Monday 21 November, 2011

Report from London

So what's on everyone's mind here?

Actually, the same things that are on everyone's minds in the US, although the Brits express it in their own unmistakable and uniquely articulate ways.

Here are the key topics:

  • The Hogan/Lovells, Sonnenschein/Dentons, and putative Proskauer/SJ Berwin mergers are still viewed-I generalize here-as anecdotes and not as the start of a trend. People see them as one-off's, each done for sui generis reasons unique to the goals of the firms involved in each transaction, and not as kicking off a US/UK combination rush.
    • Although this sounds entirely plausible on its face, I wonder.
    • Why do I wonder?  Consider the landscape facing the "Silver Circle," or, perhaps a bit more broadly, UK firms #6-20 or so.  The Magic Circle, if anything, have put more "clear blue water"  than ever between themselves and the chasing pack during the Great Reset?  This makes moving up-market beyond implausible and into the realm of the quixotic, at least within the timeframe of a typical managing partner's tenure.  Yet remaining mid-market and largely within the UK--granted, many have meaningful foreign networks but they can't make a strong claim to being "global"--seems increasingly a recipe for stagnation if not irrelevance.  On the other hand, US firms tend to have powerful domestic-US networks but, by and large, lack critical mass in London and lack a mature EU network.  Perhaps adding the two together is beginning to make more sense, despite the eurozone's current conniptions.

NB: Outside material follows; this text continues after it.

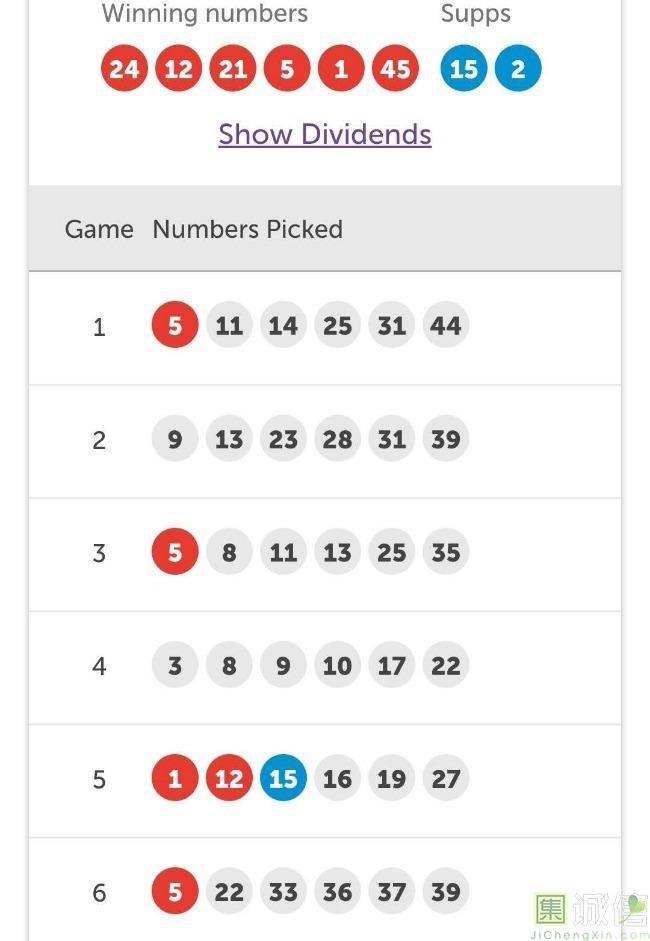Click red ball 12 in Game 5

[x=229, y=779]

  • Legal process outsourcing is here to stay. Opinions vary on whether it will occur quickly or slowly, whether it will be done internally by firms creating their own lower-cost-center operations or primarily by new players, and whether it will occur primarily in emerging economies such as India, Malaysia, and the Phillipines, or whether it will occur in places like the US Midwest, the north of England, and Eastern Europe.

  • Firms everywhere are radically taking costs out of their structures. This can include personnel (read: RIF's or "redundancy consultations"), slimming locations, rationalizing other sorts of operations including staff and administrative overhead, and even taking closer account of office expenses such as copying, catering, and so forth. Can you say "purchasing agents?"

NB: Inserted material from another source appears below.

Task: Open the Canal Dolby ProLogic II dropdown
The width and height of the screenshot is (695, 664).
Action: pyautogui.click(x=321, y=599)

  • Pricing pressure is everywhere. Depending on the firm, the sector, industry, the practice area, and the client base, prices are off anywhere from 0% to 25%. Some firms are engaging in what I call idiotic pricing, training their clients to enjoy steep discounts. This will not stand. It will not stand for the firms that engage in it, that is; clients are only too happy to oblige our islands and pockets of insanity. And firms that do this are training clients in the worst sort of possible behavior.

  • Finally, and most importantly, everyone is re-examining their fundamental assumptions and strategies.
    • Firms who used to be able to straddle two or more different markets or business models can no longer do so and must now choose.
    • Firms with different--materially different--levels of professional talent within their ranks must now choose.
    • Firms with alternative pricing models for their various services don't necessarily have to choose, but they have to clearly and conspicuously articulate to their clients why one model suits one market and the other the other.

Bottom line?

The "Great Reset" has thrown down the gauntlet. Firms that were "sleepy" (a phrase I suddenly hear often, in different contexts) are wide awake and even startled. Our familiar world is going to look markedly different in five to ten years.

And it won't necessarily be populated only by law firms. We face enduring competition from legal process outsourcing frims and perhaps, although who they might be have yet to be identified, other nontraditional providers altogether.

In the meantime, the watchword is: Agility.